== Problem requirements ==
Copy out every line below word for word, omitting the pictures.

Data on locating visible targets
# # #

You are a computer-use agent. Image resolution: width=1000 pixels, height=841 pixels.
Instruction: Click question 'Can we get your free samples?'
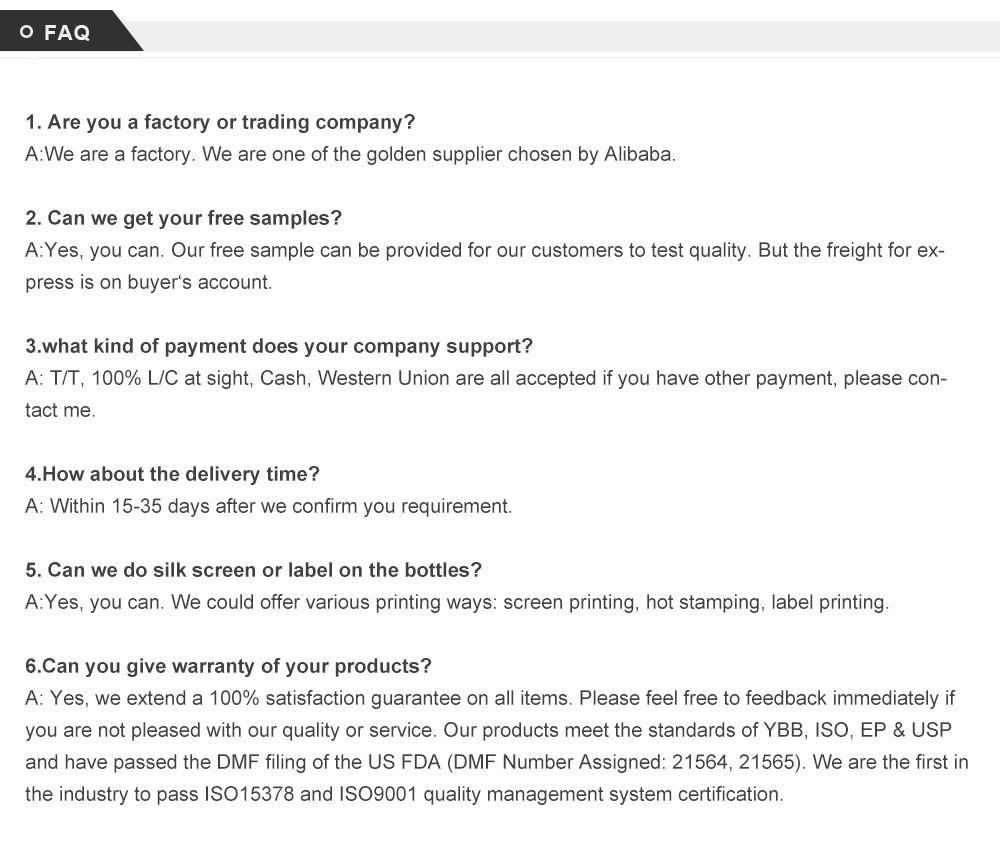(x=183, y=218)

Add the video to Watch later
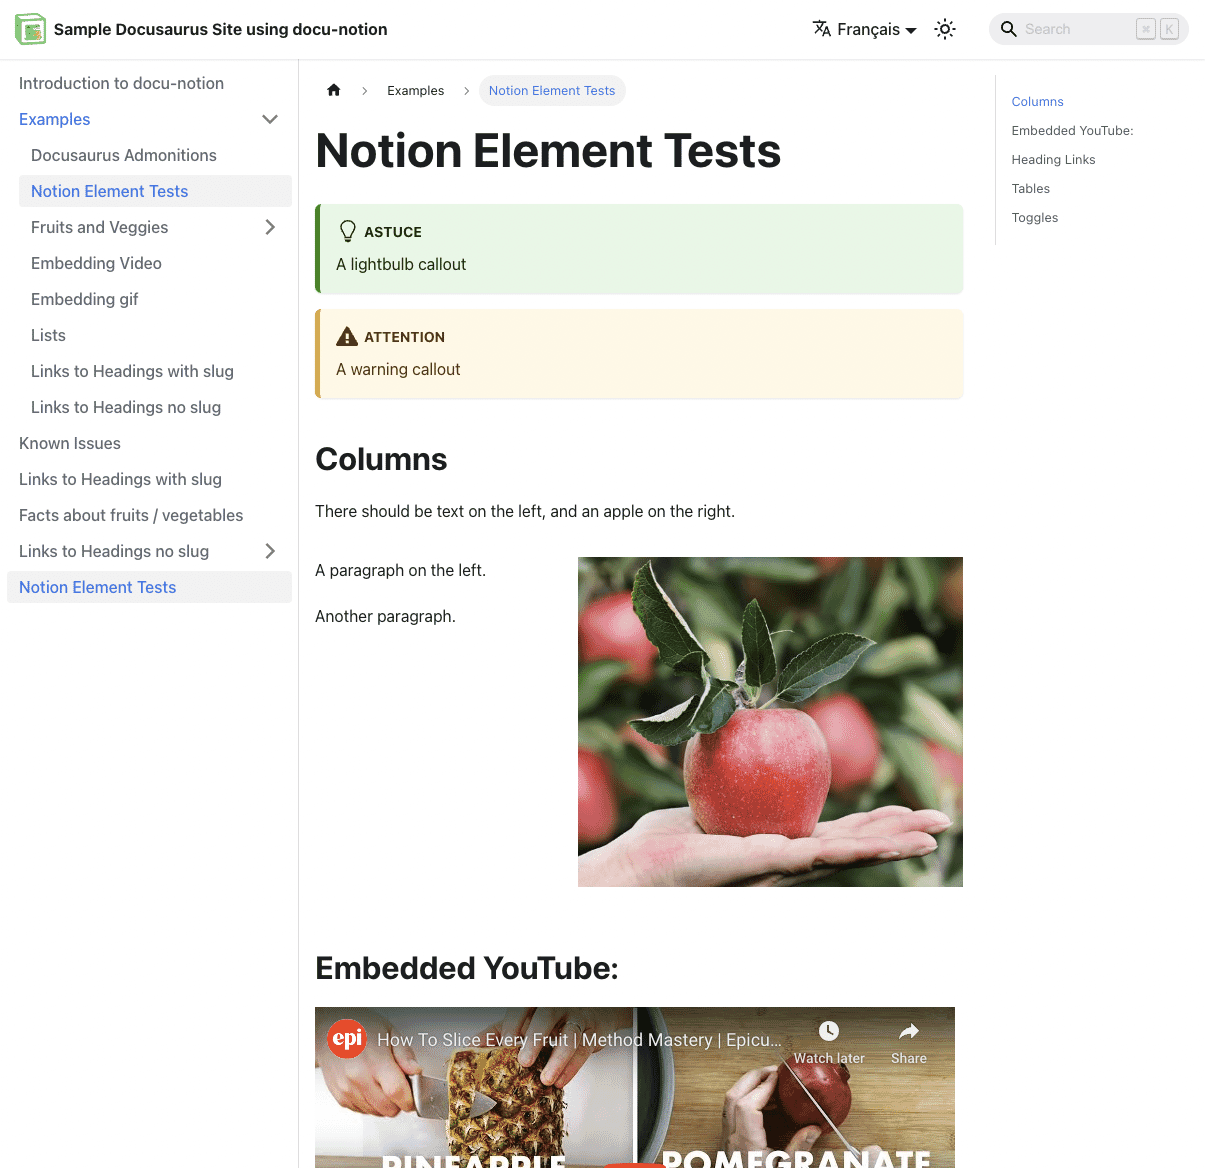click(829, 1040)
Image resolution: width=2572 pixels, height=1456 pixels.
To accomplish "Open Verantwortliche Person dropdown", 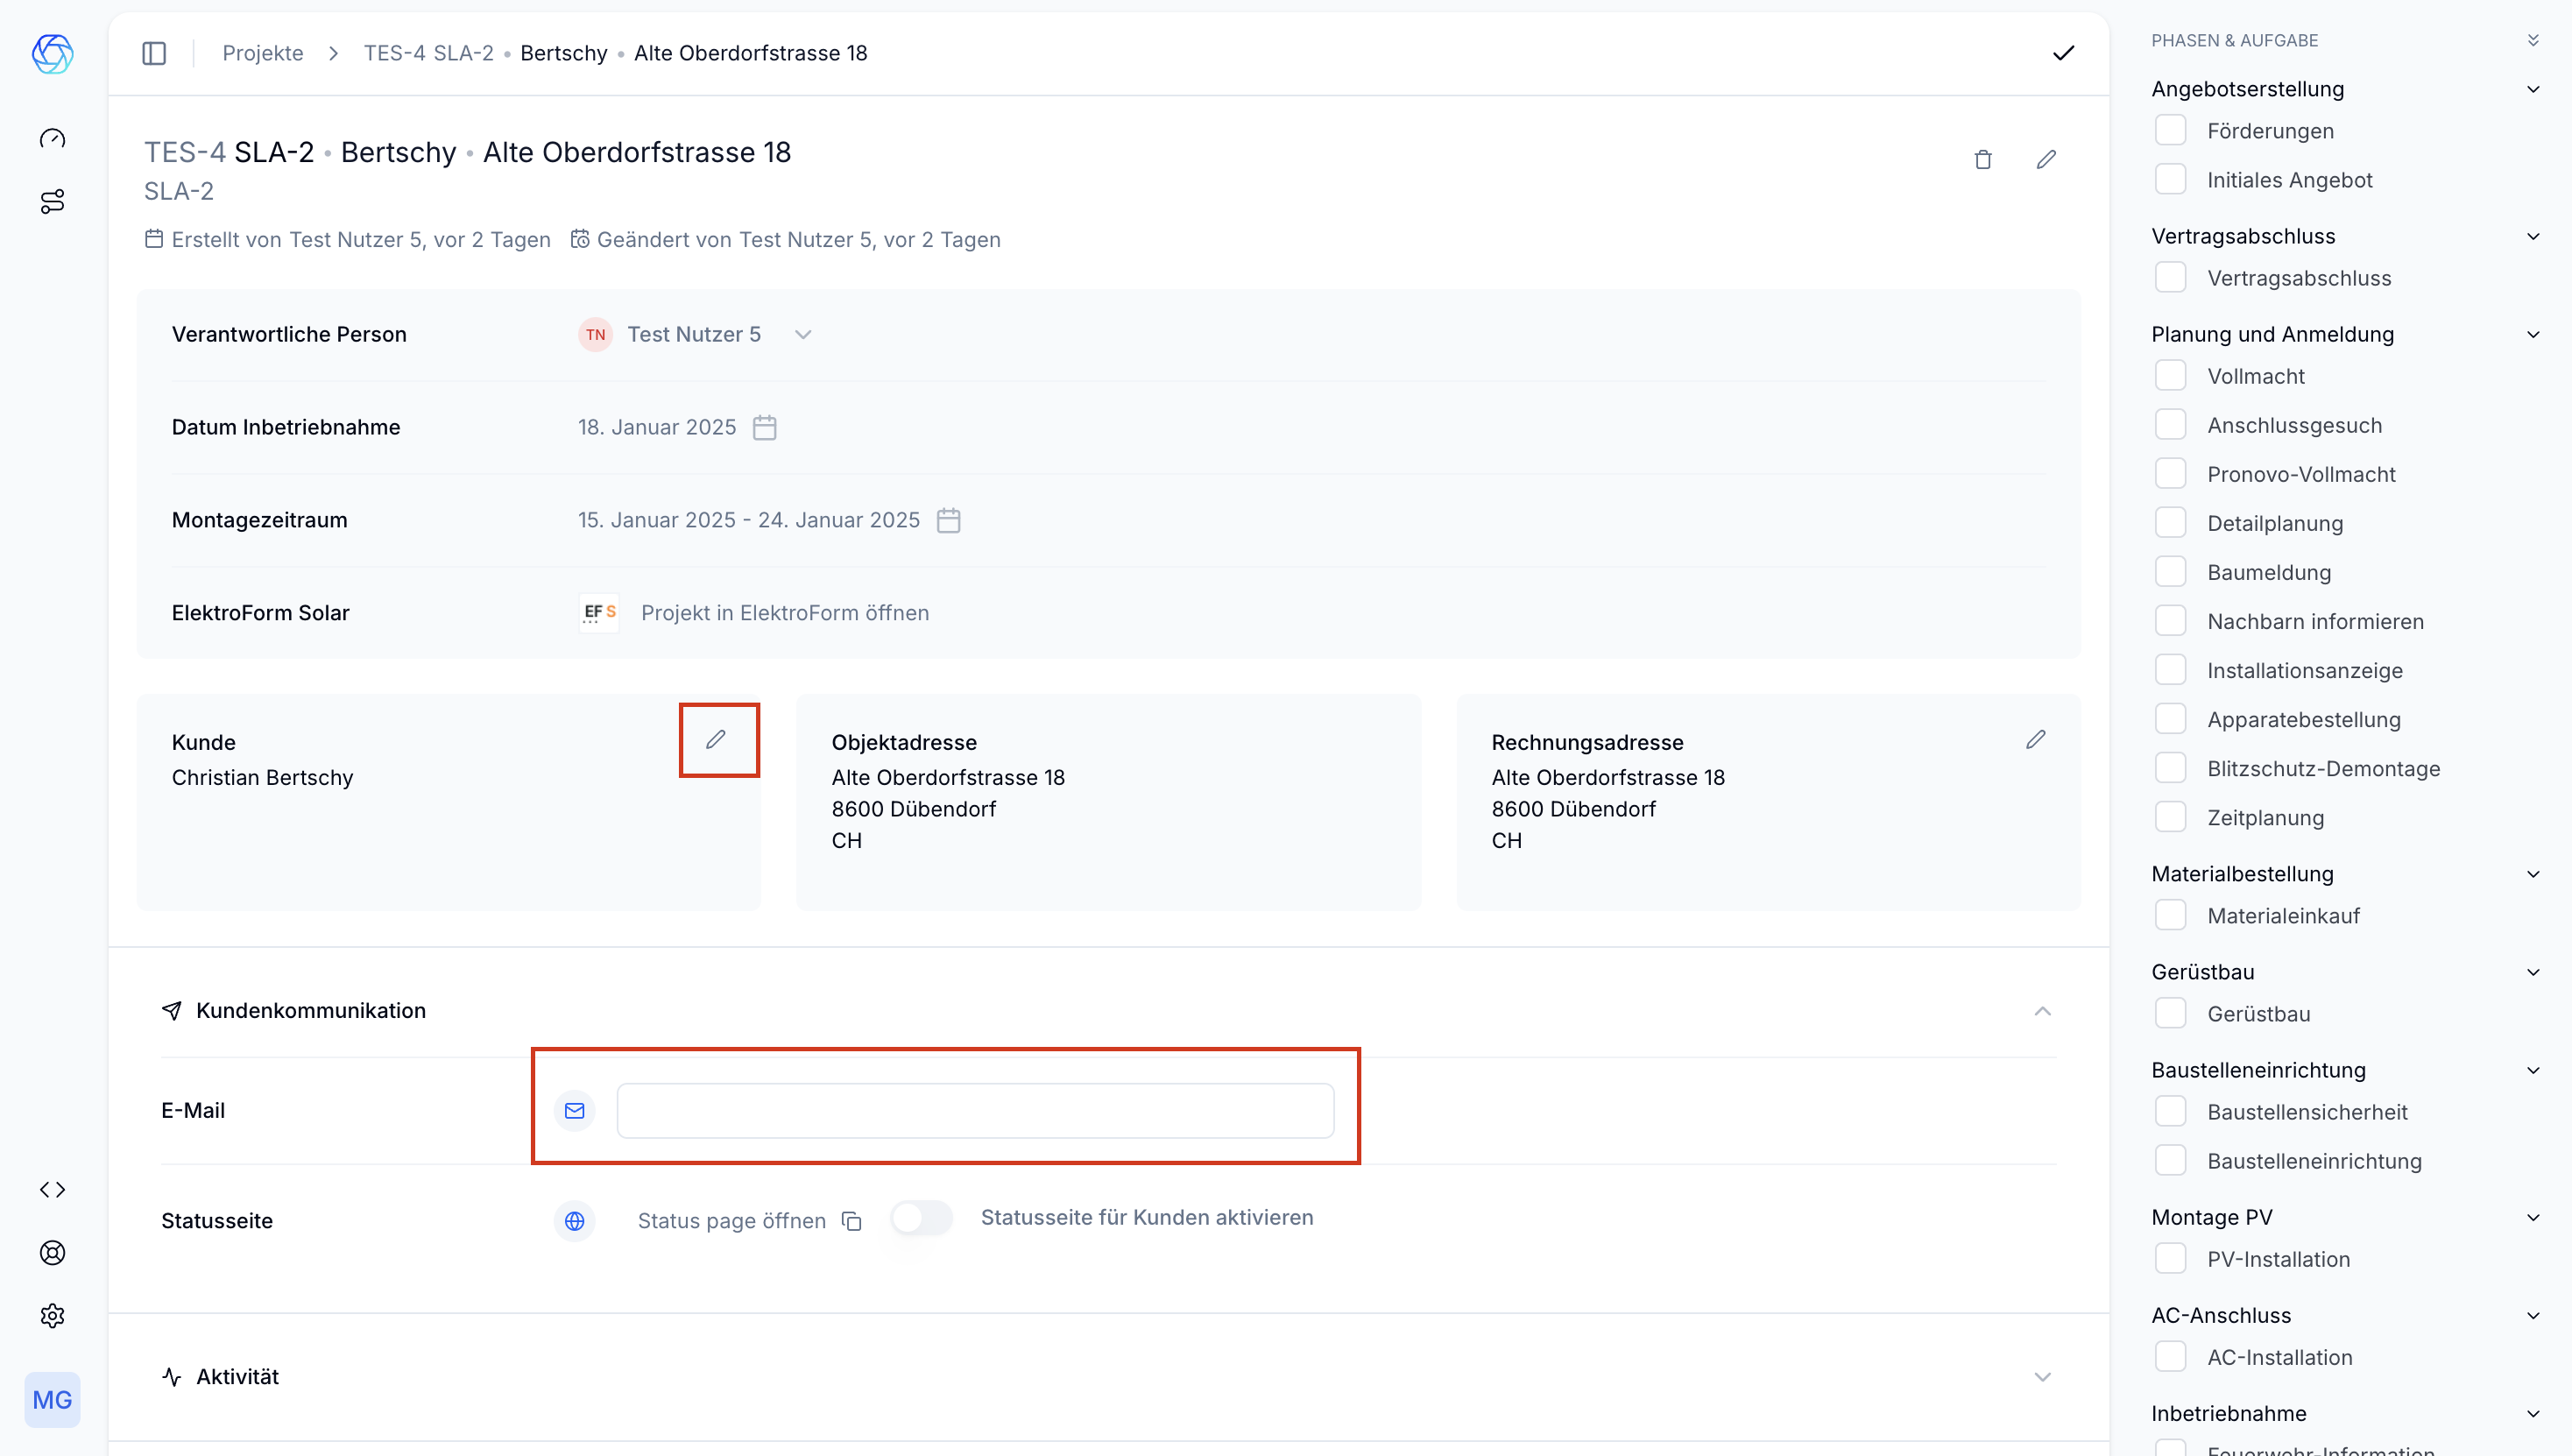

# # #

== Output ==
You are a computer-use agent. Image resolution: width=1000 pixels, height=841 pixels.
Instruction: Click question 'Can we get your free samples?'
(x=183, y=218)

Add the video to Watch later
click(829, 1040)
Image resolution: width=2572 pixels, height=1456 pixels.
To accomplish "Open Verantwortliche Person dropdown", 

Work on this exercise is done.